Gruner Patricia, Anticevic Alan, Lee Daeyeol, Pittenger Christopher
Department of Psychiatry, Yale University, New Haven, CT, USA Learning Based Recovery Center, VA Connecticut Health System, West Haven, CT, USA.
Department of Psychiatry, Yale University, New Haven, CT, USA Department of Psychology, Yale University, New Haven, CT, USA Interdepartmental Neuroscience Program, Yale University, New Haven, CT, USA.
Neuroscientist. 2016 Apr;22(2):188-98. doi: 10.1177/1073858414568317. Epub 2015 Jan 20.
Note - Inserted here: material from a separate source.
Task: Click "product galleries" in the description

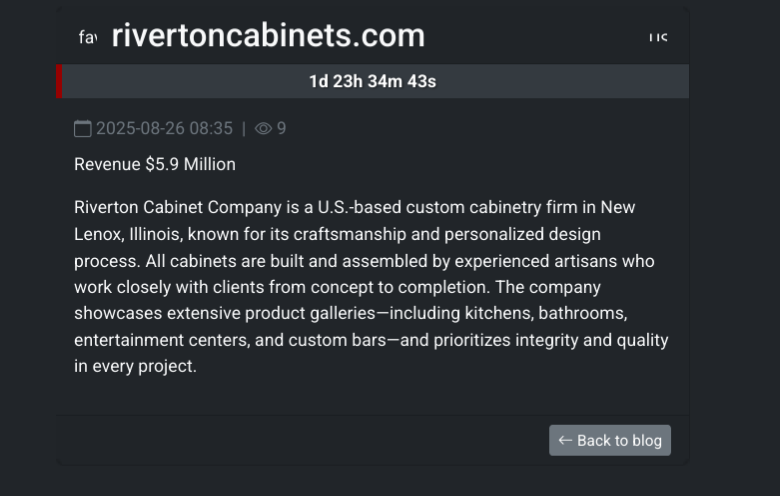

Decision making in a complex world, characterized both by predictable regularities and by frequent departures from the norm, requires dynamic switching between rapid habit-like, automatic processes and slower, more flexible evaluative processes. These strategies, formalized as "model-free" and "model-based" reinforcement learning algorithms, respectively, can lead to divergent behavioral outcomes, requiring a mechanism to arbitrate between them in a context-appropriate manner. Recent data suggest that individuals with obsessive-compulsive disorder (OCD) rely excessively on inflexible habit-like decision making during reinforcement-driven learning. We propose that inflexible reliance on habit in OCD may reflect a functional weakness in the mechanism for context-appropriate dynamic arbitration between model-free and model-based decision making. Support for this hypothesis derives from emerging functional imaging findings. A deficit in arbitration in OCD may help reconcile evidence for excessive reliance on habit in rewarded learning tasks with an older literature suggesting inappropriate recruitment of circuitry associated with model-based decision making in unreinforced procedural learning. The hypothesized deficit and corresponding circuitry may be a particularly fruitful target for interventions, including cognitive remediation.
在一个既具有可预测规律又频繁偏离常态的复杂世界中进行决策,需要在快速的习惯式自动过程和较慢的、更灵活的评估过程之间进行动态切换。这些策略分别被形式化为“无模型”和“基于模型”的强化学习算法,可能会导致不同的行为结果,这就需要一种机制在适当的情境中对它们进行仲裁。最近的数据表明,患有强迫症(OCD)的个体在强化驱动学习过程中过度依赖僵化的习惯式决策。我们提出,强迫症中对习惯的僵化依赖可能反映了在无模型和基于模型的决策之间进行情境适当动态仲裁机制的功能缺陷。对这一假设的支持来自新出现的功能成像研究结果。强迫症中仲裁功能的缺陷可能有助于调和在奖励学习任务中过度依赖习惯的证据与早期文献中关于在无强化程序学习中不适当调用与基于模型决策相关的神经回路的证据。假设的缺陷和相应的神经回路可能是包括认知修复在内的干预措施特别有效的目标。